Wprowadzenie Strefy Czystego Transportu to zabieranie wolności mieszkańców Szczecina - uważają lokalni radni Prawa i Sprawiedliwości.
- Ci, których nie będzie stać na nowsze samochody, niestety do Strefy Czystego Transportu zapewne nie wjadą. Dzisiaj mówią tylko o Starym Mieście. Za chwilę, za rok, powiedzą, że trzeba ją rozszerzyć na przykład do Bramy Portowej - mówi Romianowskiego.
Ograniczenie wjazdu starych samochodów do części Starego Miasta to bardzo dobre rozwiązanie - uważa natomiast Andrzej Radziwinowicz, radny Koalicji Obywatelskiej. I nie zgadza się z opinią o ograniczeniu wolności.

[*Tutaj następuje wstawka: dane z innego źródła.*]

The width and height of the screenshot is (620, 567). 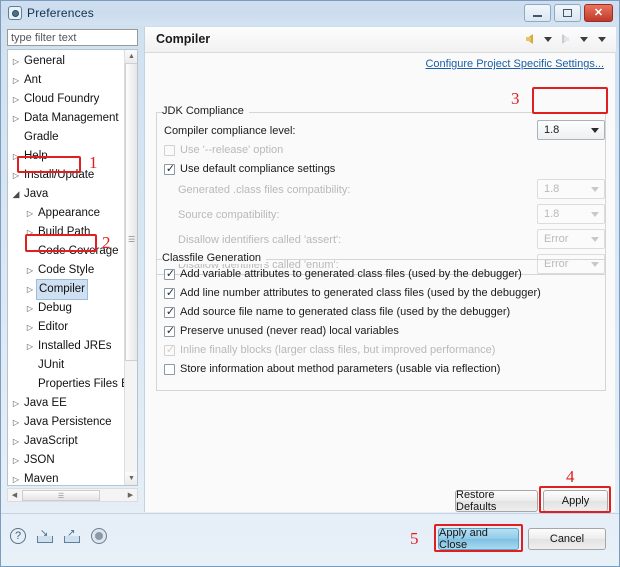 What do you see at coordinates (568, 13) in the screenshot?
I see `maximize-button` at bounding box center [568, 13].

- Tak, o to chodzi. Żeby ludzie w Śródmieściu mieli prawo do wolności, wolności do zdrowia, prawa do zdrowia. Ponieważ dzisiaj Śródmieście jest bardzo zanieczyszczone, więc eliminacja samochodów, które były zarejestrowane poniżej roku 2004, nie jest żadnym ograniczeniem wolności - mówi Radziwinowicz.
W sprawie utworzenia w Szczecinie Strefy Czystego Transportu prowadzone są wśród mieszkańców konsultacje społeczne. Swoją opinię mogą oni przekazać do 5 stycznia - między innymi przez internetową stronę konsultuj.szczecin.pl.